Ook de posten ‘medische fitness met fysiotherapeut, geschat, begeleiding na behandeling neurochirurg en huidarts’ (€ 250,-) en ‘kosten psycholoog, geschat, eigen bijdrage 2022’
(€ 500,-) acht de rechtbank onvoldoende onderbouwd. De benadeelde partij zal voor dit deel van de vordering niet-ontvankelijk worden verklaard.
De rechtbank concludeert dat de vordering tot vergoeding van materiële schade zal worden toegewezen tot een bedrag van in totaal €9.602,43,-, te vermeerderen met de wettelijke rente vanaf 21 mei 2021.
Vast staat tevens dat aan de benadeelde partij door het onder feit 5 bewezenverklaarde rechtstreeks immateriële schade is toegebracht. Op grond van artikel 6:106 lid 1 van het Burgerlijk Wetboek heeft de benadeelde partij recht op een naar billijkheid vast te stellen vergoeding van de immateriële schade aangezien de benadeelde partij ten gevolge van het strafbare feit lichamelijk letsel heeft opgelopen.

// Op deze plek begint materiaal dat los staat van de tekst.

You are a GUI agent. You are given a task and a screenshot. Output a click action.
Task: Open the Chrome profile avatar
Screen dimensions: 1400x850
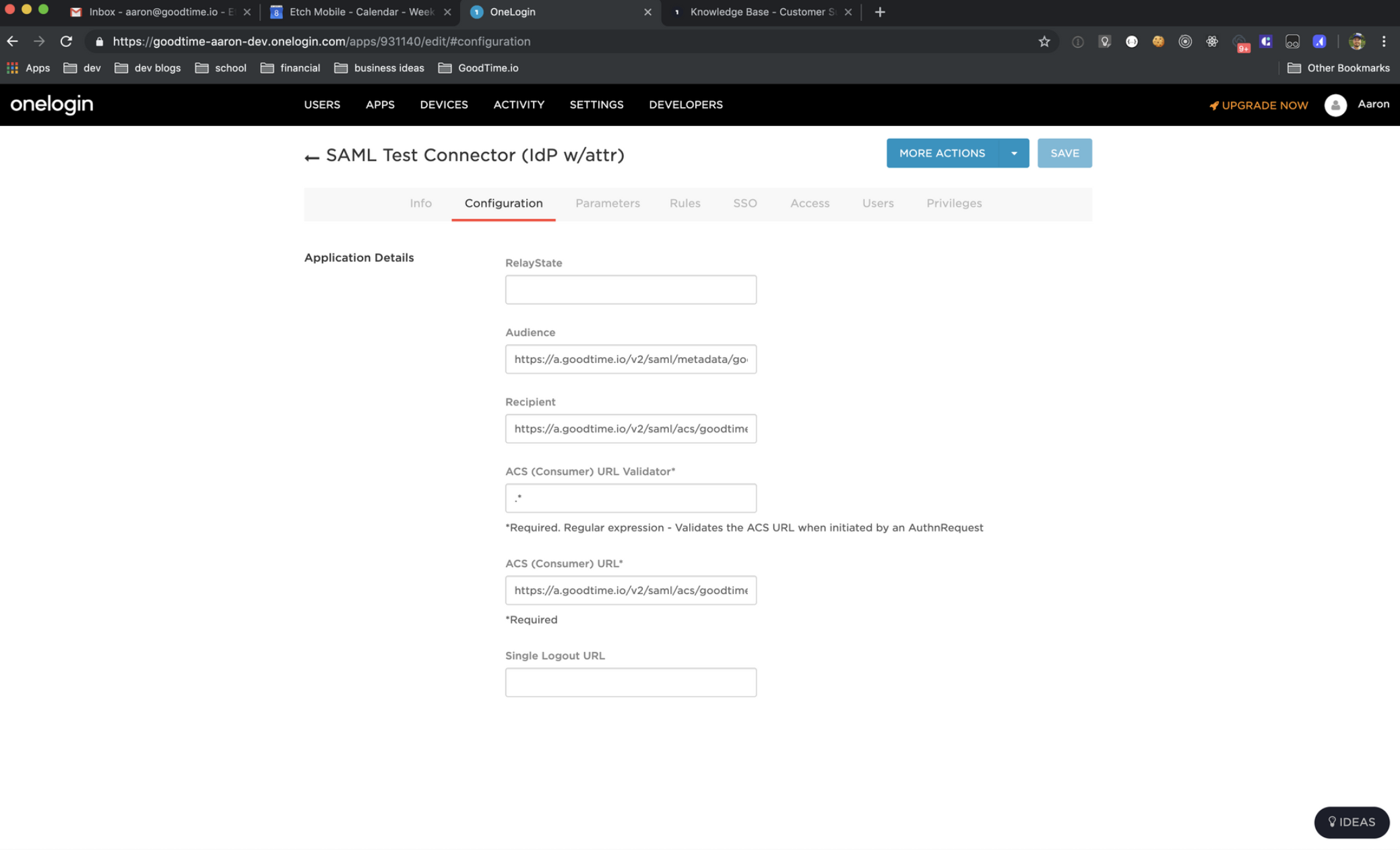(1357, 41)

De hoogte van de vordering is ter terechtzitting betwist. Op grond van de door de benadeelde partij gestelde omstandigheden en rekening houdend met de vergoedingen die in soortgelijke zaken worden toegekend, begroot de rechtbank de immateriële schadevergoeding naar billijkheid op € 20.000,-.
De benadeelde partij zal voor het overige niet-ontvankelijk worden verklaard in zijn vordering.
Schadevergoedingsmaatregel
De rechtbank zal ten aanzien van alle toegewezen vorderingen, met uitzondering van de vorderingen die zien op proceskosten, de schadevergoedingsmaatregel opleggen op hierna te noemen wijze, aangezien verdachte jegens de benadeelde partijen naar burgerlijk recht aansprakelijk is voor de schade die door de bewezen geachte feiten is toegebracht. Bij gebreke van betaling en verhaal kan gijzeling worden toegepast voor de hierna te noemen duur.